Perhaps it was the whiff of the meat that had had an effect on the villagers, the same way that it had had an effect on the dog. Perhaps the smell had somehow driven the villagers crazy too, because they now stepped in, but instead of tending to the boy, they got on their knees and took turns tending to the dog. Instead of tending to Chikwendu’s wounds, or at least to both the boy’s wounds and his dog’s, they all gathered around the dog, and it was on the dog’s wounds that they rubbed their ointments and wrapped their plasters. They carried on tending to the dog, leaving Chikwendu there on the road to die.

Chidinma could not yet have understood, but as soon as I was done with the story, she looked up at me with an expression of fear on her face. She sat that way, her face upturned and gazing fearfully at me.

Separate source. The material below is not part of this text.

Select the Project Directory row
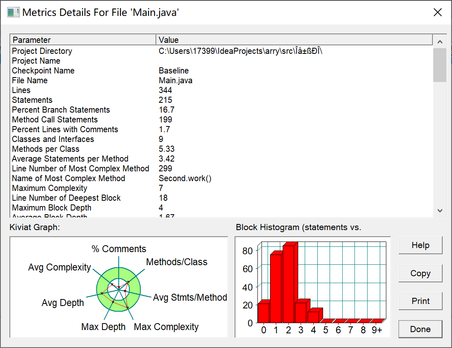The image size is (452, 348). point(222,51)
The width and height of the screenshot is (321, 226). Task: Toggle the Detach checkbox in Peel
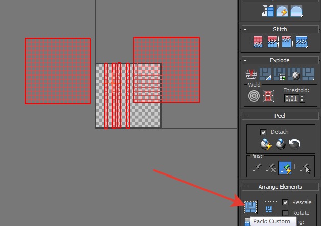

I finished by singing the song again, the way Papa used to finish the story off for me:

Chikwendu’s dog bit him

While they were fighting

Over a piece of meat.

The people left Chikwendu

But treated the sick dog.

It really is a wonder.

75

I SAT ON A damp stool by the tub, rinsing off the soap bubbles from her hair and body.

Again, a story:

Obaludo’s mother worked as a trader of goods and knew well that during market days the spirits came out of the spirit world to do their own trading. On these market days, she made sure to leave her three daughters with food, and with careful instructions on how to prepare the food, so as not to have to go out of the house and risk coming face to face with the spirits, for the spirits were known to do harm to children in any number of ways.